Mrs Nimmo, on the other hand, was a conscientious woman who liked to keep a grip on things. A state of war therefore existed between her and the cook; sacks were always being torn down,
totos
evicted, and cooking-pots scoured. But after she had blown through the kitchen like a tornado things returned to normal in a few days and the recipes she had laboriously taught the cook vanished from the bill of fare. Her cook went about, on these occasions, with the air of a most long-suffering man, as indeed he was, and Tilly sometimes wondered why he did not leave. The reason came to light some time later. He had engaged a Kikuyu smith to copy her store-room key, and used her house as a sort of cornucopia flowing with sugar, fat, and paraffin.

When white people discovered such goings-on they naturally regarded them as thefts and inveighed against the morals of the natives. But I do not think the natives regarded them as thefts at all. The Kikuyu were perfectly honest with each other; crops grew unplundered, homesteads were fortified only against evil spirits, if a woman left a load of millet by the path-side, or a man a snuff-horn or spear, it would be found intact on its owner’s return. But Europeans were outside the ordinary stream of living and their property, therefore, exempt from ordinary laws; it sprang up like grass after rain, and for a Kikuyu to help himself was no more robbery than to take the honey from wild bees.

‘You must eat up your milk pudding,’ Mrs Nimmo was always saying to me – I can hear her now, her flat yet singsong lowland voice, and see her kind yet curiously impersonal smile, her round snub-nosed face whose separate features, in themselves pleasing enough, did not seem quite to coalesce into a personality. I can hear her saying: ‘You must eat up your milk pudding, it’s good for the complexion’: or, ‘You must eat up your porridge, it’s good for the brain.’

‘I thought that was fish,’ I protested.

‘Well, it’s fish too, dear; porridge is good for everything, it will make you grow into a big, fine girl.’

‘But I don’t want to be a big, fine girl. I want to be a jockey.’

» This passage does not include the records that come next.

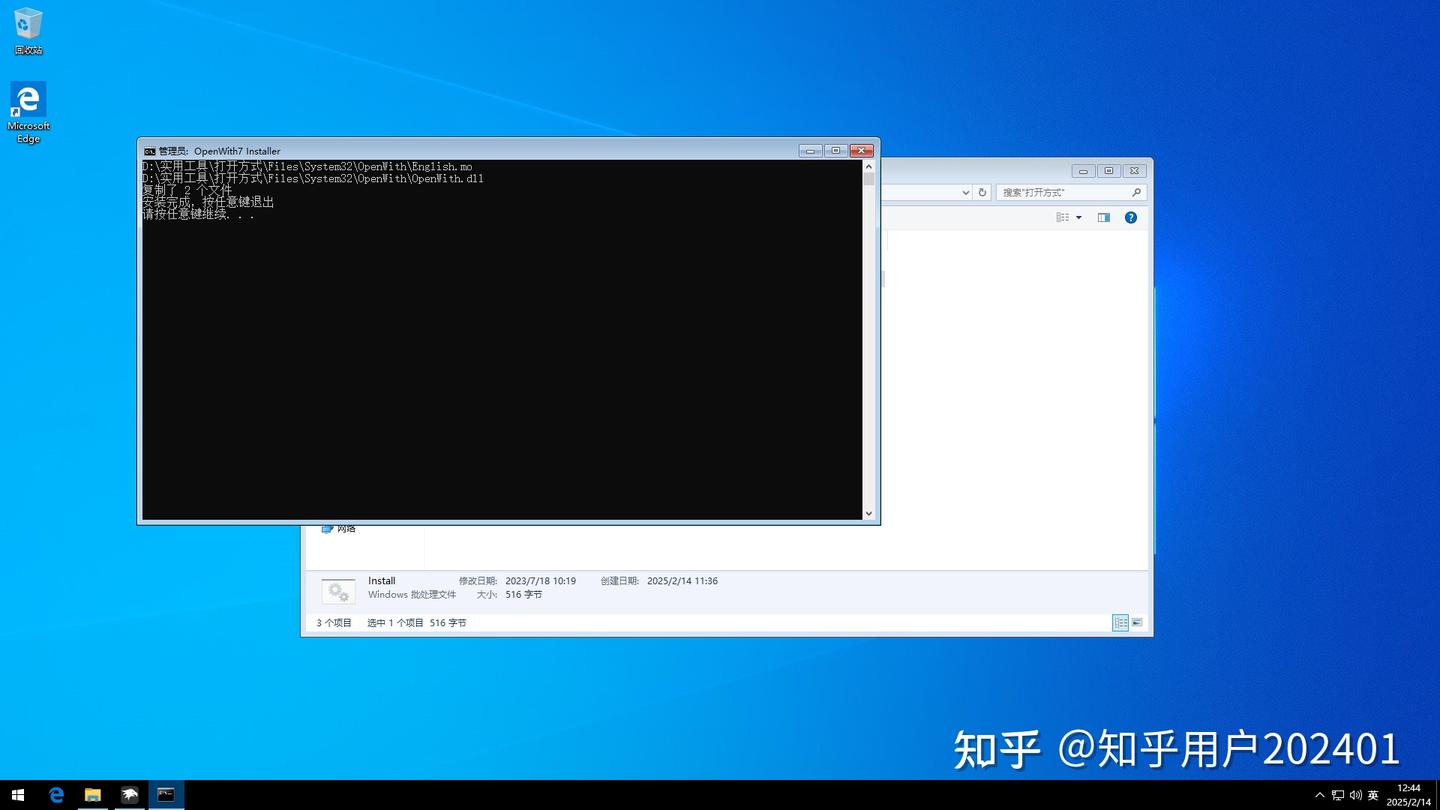1440x810 pixels.
Task: Expand the change view options dropdown arrow
Action: [1078, 217]
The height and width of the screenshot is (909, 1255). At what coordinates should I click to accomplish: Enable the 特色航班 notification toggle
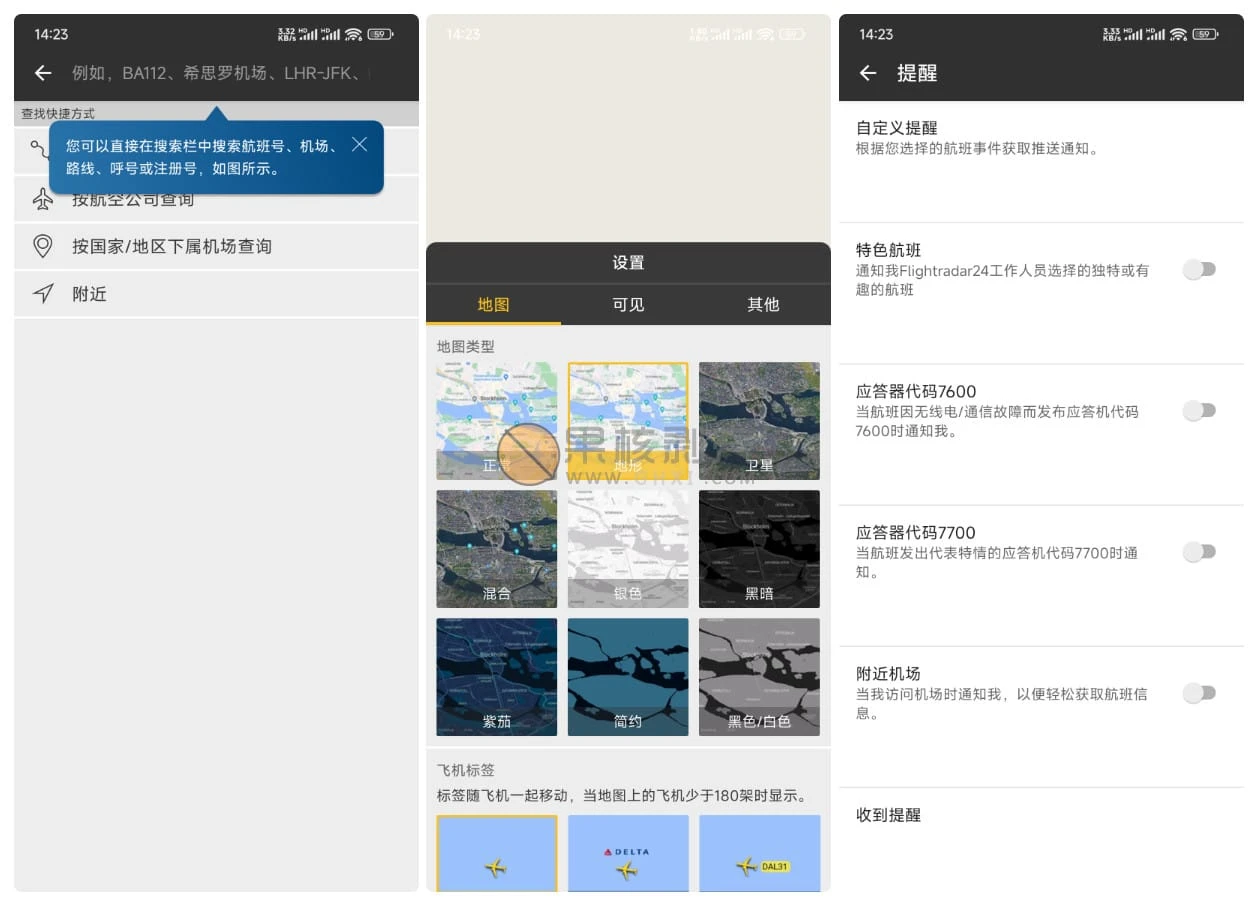click(1199, 270)
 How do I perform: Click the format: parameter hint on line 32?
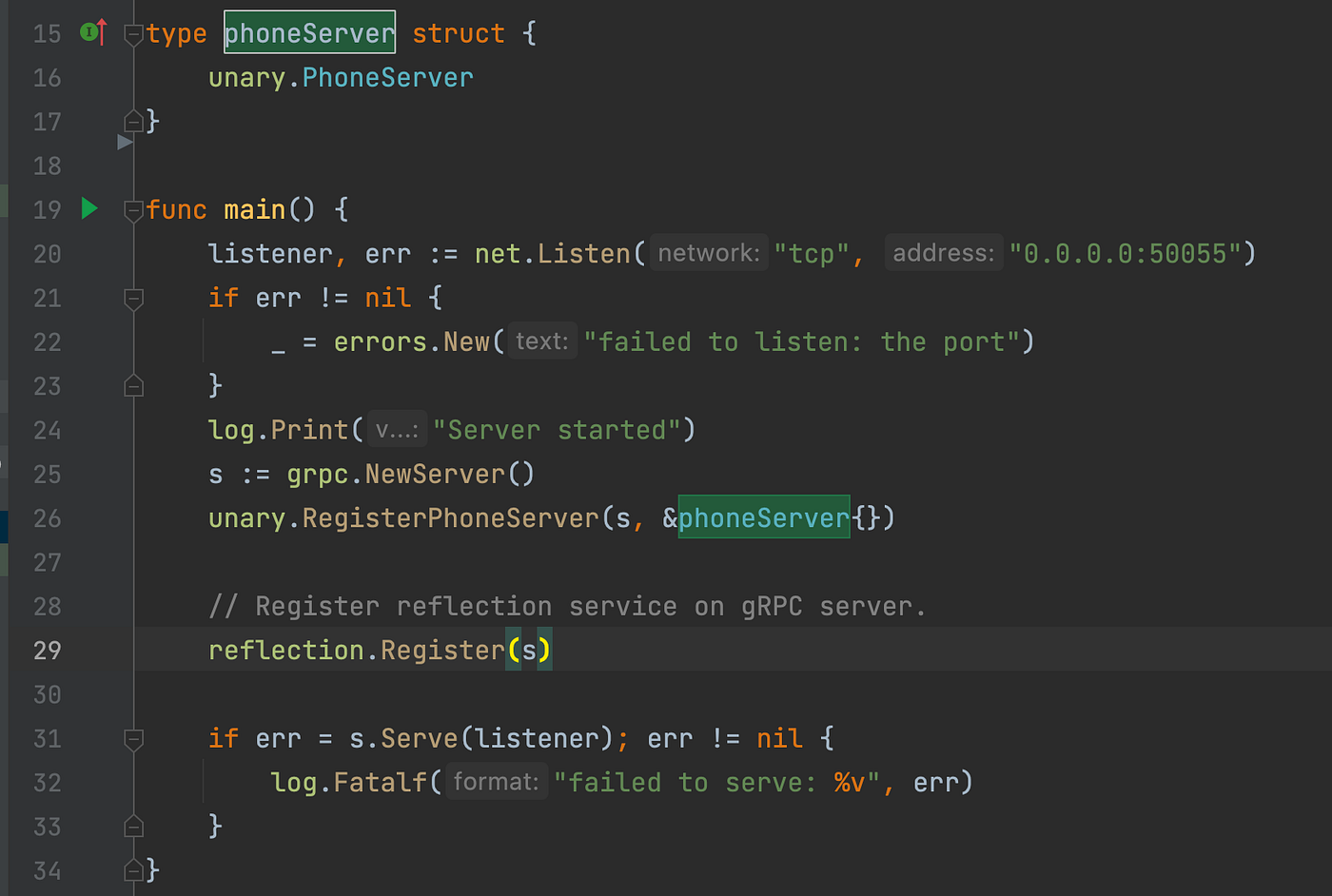click(496, 782)
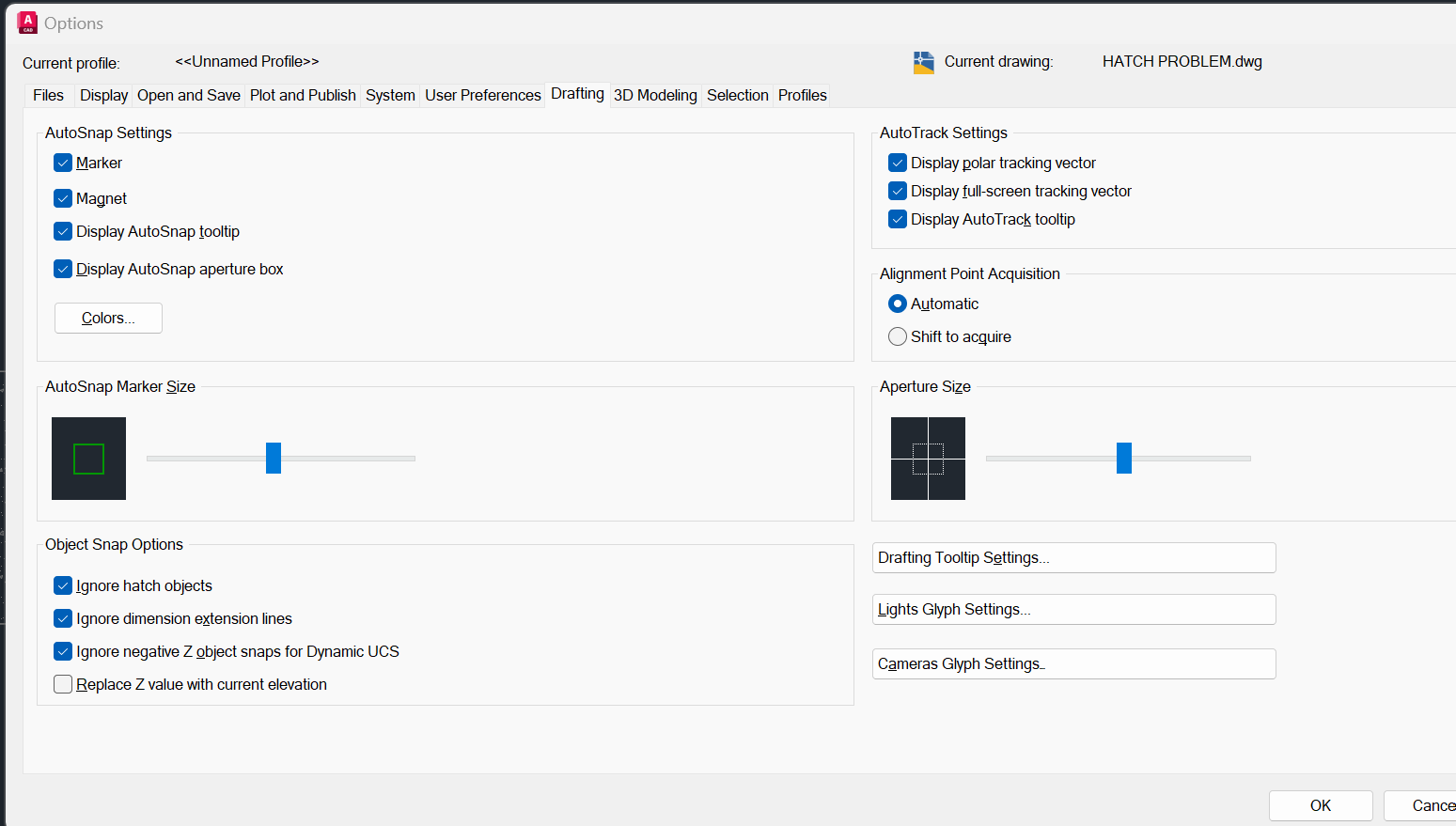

Mrs Nimmo clucked like a hen and looked disapproving. My home life shocked her deeply, and I heard her remarking to Alec Wilson, who rode over a day or two after I came:

‘It’s no business of mine, I’m sure, but whenever are they going to send that child to school? It’s not right, letting a child grow up like a native.’

‘They mean to send her to a boarding-school at home when the coffee bears,’ Alec explained.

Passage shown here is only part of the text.